Porcine reproductive and respiratory syndrome virus (PRRSV) has been recognized to modulate the innate immune response of host. However, little is known about the effects of PRRSV infection on porcine intrinsic virus-restriction factors. This study presents the first demonstration that the nonstructural protein 3 (Nsp3) or envelope (E) protein of PRRSV interacted with porcine intrinsic virus-restriction factor IFITM1 or Tetherin. Next, in PRRSV-infected MARC-145 cells and the transfected cells with the IFITM1- or Tetherin-expressing plasmid, IFITM1 was shown to be mainly distributed perinuclear, and Tetherin was proposed to be partially removed away from cell surface. Moreover, the overexpression of IFITM1 and Tetherin were shown to have no obvious effects on the replication of PRRSV in MARC-145 cells.

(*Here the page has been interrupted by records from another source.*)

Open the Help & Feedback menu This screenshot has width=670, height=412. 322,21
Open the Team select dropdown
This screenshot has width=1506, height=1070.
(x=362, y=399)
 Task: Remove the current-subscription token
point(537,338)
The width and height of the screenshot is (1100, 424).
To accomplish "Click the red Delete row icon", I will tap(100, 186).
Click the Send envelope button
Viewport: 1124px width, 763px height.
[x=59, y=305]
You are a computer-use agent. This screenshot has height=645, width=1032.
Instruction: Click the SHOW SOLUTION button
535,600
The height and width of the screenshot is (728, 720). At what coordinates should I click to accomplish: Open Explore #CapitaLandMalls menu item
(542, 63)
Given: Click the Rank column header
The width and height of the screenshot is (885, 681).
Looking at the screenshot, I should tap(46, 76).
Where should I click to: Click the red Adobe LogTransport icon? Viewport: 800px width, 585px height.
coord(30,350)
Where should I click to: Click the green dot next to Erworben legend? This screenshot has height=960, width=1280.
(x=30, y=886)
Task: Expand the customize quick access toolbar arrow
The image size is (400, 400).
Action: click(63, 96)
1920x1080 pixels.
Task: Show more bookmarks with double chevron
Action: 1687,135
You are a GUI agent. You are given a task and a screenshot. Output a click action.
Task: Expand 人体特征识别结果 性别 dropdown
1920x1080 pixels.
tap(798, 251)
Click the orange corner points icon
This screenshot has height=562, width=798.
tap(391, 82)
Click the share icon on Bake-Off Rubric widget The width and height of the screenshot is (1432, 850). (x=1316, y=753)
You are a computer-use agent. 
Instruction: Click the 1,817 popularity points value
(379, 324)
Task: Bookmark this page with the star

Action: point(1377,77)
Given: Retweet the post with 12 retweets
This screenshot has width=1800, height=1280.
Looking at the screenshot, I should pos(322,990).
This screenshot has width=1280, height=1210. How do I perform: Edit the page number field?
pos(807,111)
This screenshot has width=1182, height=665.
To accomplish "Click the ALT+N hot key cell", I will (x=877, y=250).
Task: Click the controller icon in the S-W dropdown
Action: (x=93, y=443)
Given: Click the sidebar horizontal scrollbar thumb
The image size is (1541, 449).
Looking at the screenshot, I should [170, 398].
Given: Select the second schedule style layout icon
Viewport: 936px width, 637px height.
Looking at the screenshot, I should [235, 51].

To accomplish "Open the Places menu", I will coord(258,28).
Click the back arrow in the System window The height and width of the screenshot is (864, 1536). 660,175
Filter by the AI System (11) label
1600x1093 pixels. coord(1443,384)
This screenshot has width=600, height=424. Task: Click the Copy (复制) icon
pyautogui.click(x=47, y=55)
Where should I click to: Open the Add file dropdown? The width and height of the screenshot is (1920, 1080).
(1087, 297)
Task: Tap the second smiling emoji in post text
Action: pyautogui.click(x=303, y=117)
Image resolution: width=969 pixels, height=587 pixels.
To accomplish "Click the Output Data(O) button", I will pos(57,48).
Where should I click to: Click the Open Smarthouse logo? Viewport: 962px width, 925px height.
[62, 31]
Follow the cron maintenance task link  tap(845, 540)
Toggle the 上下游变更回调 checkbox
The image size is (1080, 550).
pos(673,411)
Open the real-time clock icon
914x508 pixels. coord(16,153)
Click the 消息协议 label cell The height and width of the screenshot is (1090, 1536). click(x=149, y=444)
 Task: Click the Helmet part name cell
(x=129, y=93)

The Nsp3 of PRRSV was demonstrated to induce the proteasome-dependent degradation of IFITM1 upon PRRSV infection. These findings suggest that PRRSV might counteract the antiviral functions of IFITM1 and Tetherin by the interaction of the Nsp3 with IFITM1 and the E protein with Tetherin, providing a novel clue for exploring possible mechanisms associated with the evasion of PRRSV from immune recognition of host.